DJ Khaled Files Lawsuit Against Former Record Label Over Unpaid Royalties
DJ Khaled sues his former record label, eOne Entertainment over unpaid royalties, other believed violations.
DJ Khaled has decided to sue his former record label, Entertainment One and the the Koch Entertainment label it purchased in 2005 and subsequently absorbed for breach of contract, accounting and unjust enrichment.
According to Billboard, DJ Khaled Productions is seeking at least $1 million over the label's failure to properly account and pay record and mechanical royalties. The money he is seeking would reportedly cover what he claims are losses across four full-length studio albums released between 2006 and 2010. Those albums include 2006's Listennn...the Album, We the Best from 2007, 2008's We Global and Victory released two years after that. The lawsuit also targets DJ Khaled's Khaled / E Class: Live from the 305, which was released in 2009 and in dispute as eOne claims the project was released under a separate deal with Poe Boy Music Group. Many of the songs Khaled created involved Pitbull, Kanye West, Rick Ross, Ludacris and Lil Wayne, among others and pulled in chart-topping acclaim and RIAA certified Platinum status for certain singles, which would've given Khaled and his team handsome returns in royalties.
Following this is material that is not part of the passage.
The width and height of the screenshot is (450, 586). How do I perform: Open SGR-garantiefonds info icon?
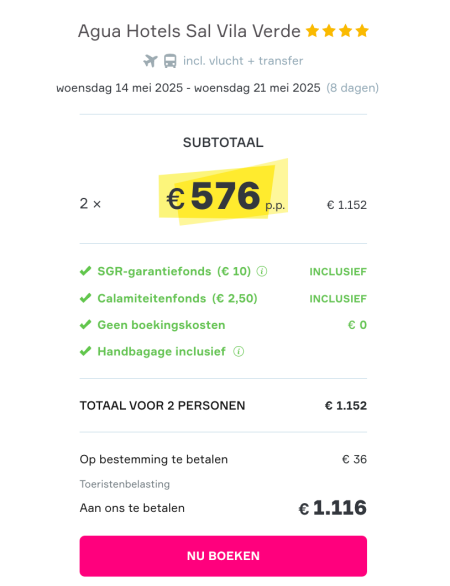point(262,271)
The first lawsuits summons that were filed by DJ Khaled last May accuse eOne of failing to accurately account for royalties owed, incorrectly characterizing and reporting products it sold and/or licensed and refusing to allow an audit of their accounting practices during the time to determine how much he actually lost.
eOne filed a motion on Wednesday claiming it's exemption from most of Khaled's claims, stating it did release the accounting Khaled requests audited and says his accounting rights are limited over the preceding two year period beginning upon delivery of the accounting statement via a clause in his contract. eOne also pointed to another clause limiting him the right to pursue litigation up to one year after the "objection period." This would make most of DJ Khaled's lawsuit "contractually barred from asserting the claims set forth in the complaint for the periods 2006 through 2010."